When Hulk Hogan and those guys appeared, it turned into an entertainment extravaganza. I do recognize a few names, but not many. You cover different eras that must span 20-30 years or more, plus you remember what leagues they were in. Impressive. You would run the category on jeopardy!

If you’re a baseball fan you know the names of many great players who played before you were born, the same with wrestling. Once upon a time wrestlers weren’t all body builders, but they weren’t out of shape, they worked longer matches more often than wrestlers do today. Vince McMahon Jr. changed all that. He was a gym rat himself and he is alleged to have turn the corner when trying to get his friend Dick Ebersol to get wrestling onto NBC broadcasts. Ebersol’s response was something like “Wrestlers? Those are the guys who all have beer bellies right?”. From then on Vince placed appearance above ability. One notable exception was Nature Boy Buddy Landell who drew tons of heat as a grossly overweight wrestler playing a ‘Nature Boy’. Vince told the other wrestlers they had to work out more and get in better shape, except for Buddy.

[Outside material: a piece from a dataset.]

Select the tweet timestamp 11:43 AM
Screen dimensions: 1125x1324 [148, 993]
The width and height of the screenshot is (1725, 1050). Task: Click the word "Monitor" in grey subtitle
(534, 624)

Well, there were rather a lot of exceptions but being fat was part of their gimmicks (Yokozuna, King Kong Bundy, Earthquake, Typhoon, Rikiski, et al.)

Sure, giants were always an exception, it’s counter-productive to tell a giant to lose weight. OTOH, note the number of deaths in that group at a young age. Those weren’t guys suffering from acromegaly.

John “Earthquake” Tenta was a trained sumo. I never considered him just ‘fat/big’ after I watched him catch Ray “Big Boss Man” Traylor leaping off the top rope. Traylor was billed as 6’6" and 315 lbs., so figure really between 6’2" and 6’4" and around 275 - 290 lbs. That’s not Rey Mysterio weight he caught and held. Rikishi was another powerhouse behind the weight, and you could tell from Tugboat’s/Typhoon’s biceps that he was not someone you’d want to arm-wrestle.

That said, they’ve tried to get The Big Show to lose weight many times (and he has yo-yoed some), mostly for his own health and to lessen his own injury risk, especially back and knees.

I didn’t say they were just fat, only that they were fat. Vader has always been one of my favorite wrestlers, and he’s fat as fuck but also a phenomenal athlete.

It was Stink Fish Pot who said they were out of shape, referring to Wrestling II, Larry Larry Zbyszko, and George “The Animal” Steele. All three guys being in extraordinary physical condition. Johnny Walker (Mr. Wrestling II) was older when he developed the gut, Larry put on weight to emulate his WWWF mentor Bruno Sammartino and later slimmed down considerably, and George Steele could rip the bumper off a pickup truck as easily as he could rip your arm off. Very few wrestlers have ever made it very far without being in exceptional physical condition.